• [Work to be completed] Exact copy, no pictures: reproduce the lines from the one that holds "Given: Close the installer window" through the end of the entries.

• [Exercise input]
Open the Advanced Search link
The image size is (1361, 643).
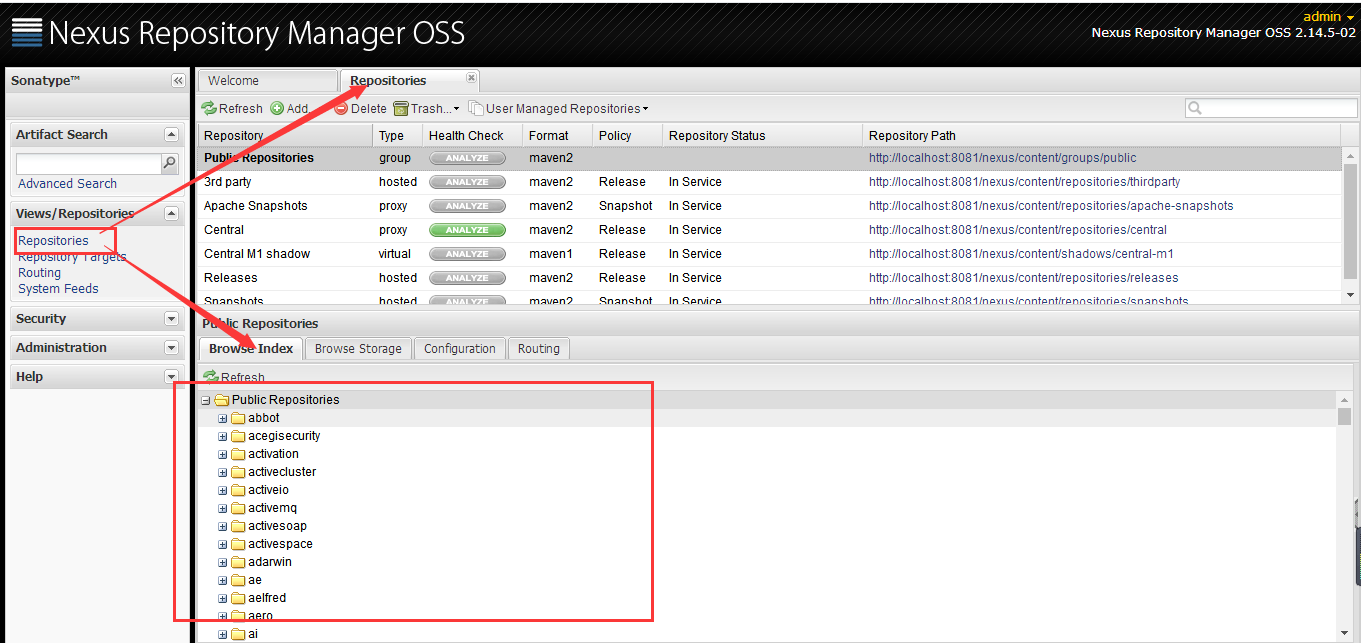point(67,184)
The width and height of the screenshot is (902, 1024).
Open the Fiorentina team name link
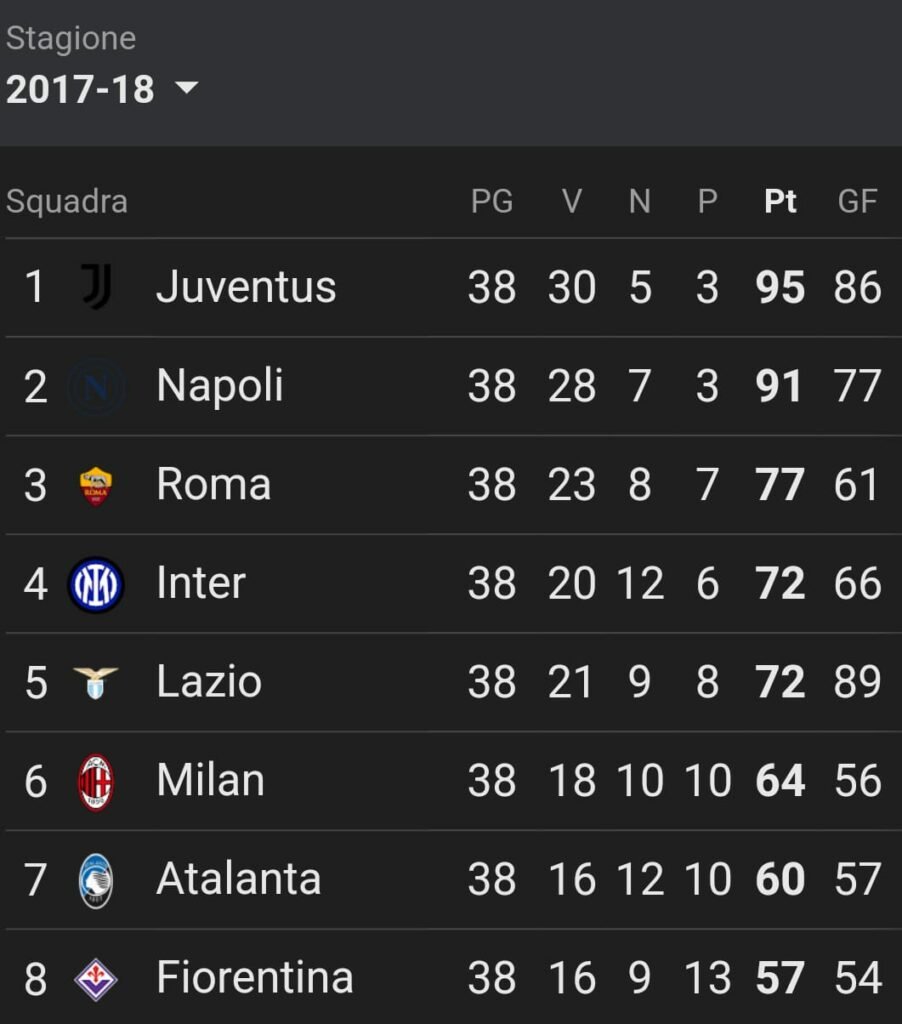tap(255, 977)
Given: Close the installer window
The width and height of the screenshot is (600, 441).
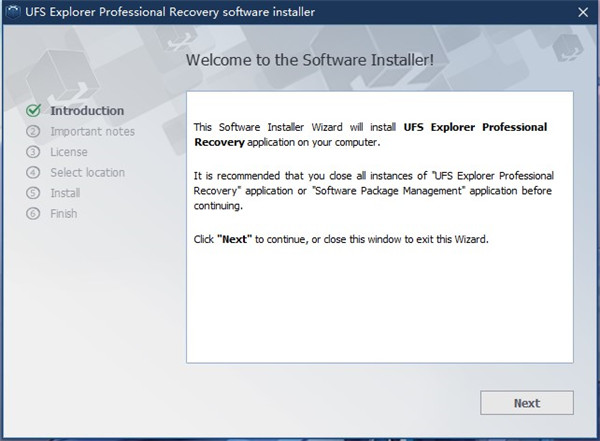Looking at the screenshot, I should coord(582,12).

• [Output of the task]
Given: Close the installer window
The width and height of the screenshot is (600, 441).
Looking at the screenshot, I should coord(582,12).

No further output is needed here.